[Data extracted from a collection]
###
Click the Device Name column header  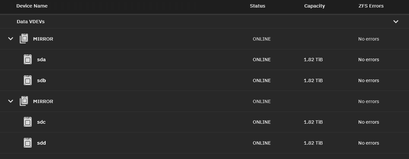point(32,6)
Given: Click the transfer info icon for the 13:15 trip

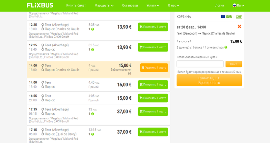Looking at the screenshot, I should pos(93,134).
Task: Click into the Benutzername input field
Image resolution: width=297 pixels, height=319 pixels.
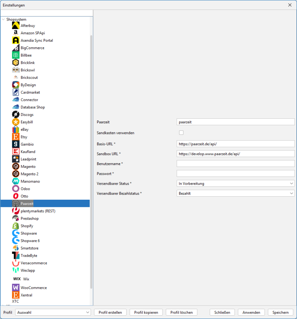Action: (235, 164)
###
**Problem to work on:**
Please retype exactly the lines from the one containing "Task: Click into the Benutzername input field" through the last line of the records, both included, leaving out every picture.

**Solution to this task:**
Task: Click into the Benutzername input field
Image resolution: width=297 pixels, height=319 pixels.
Action: (235, 164)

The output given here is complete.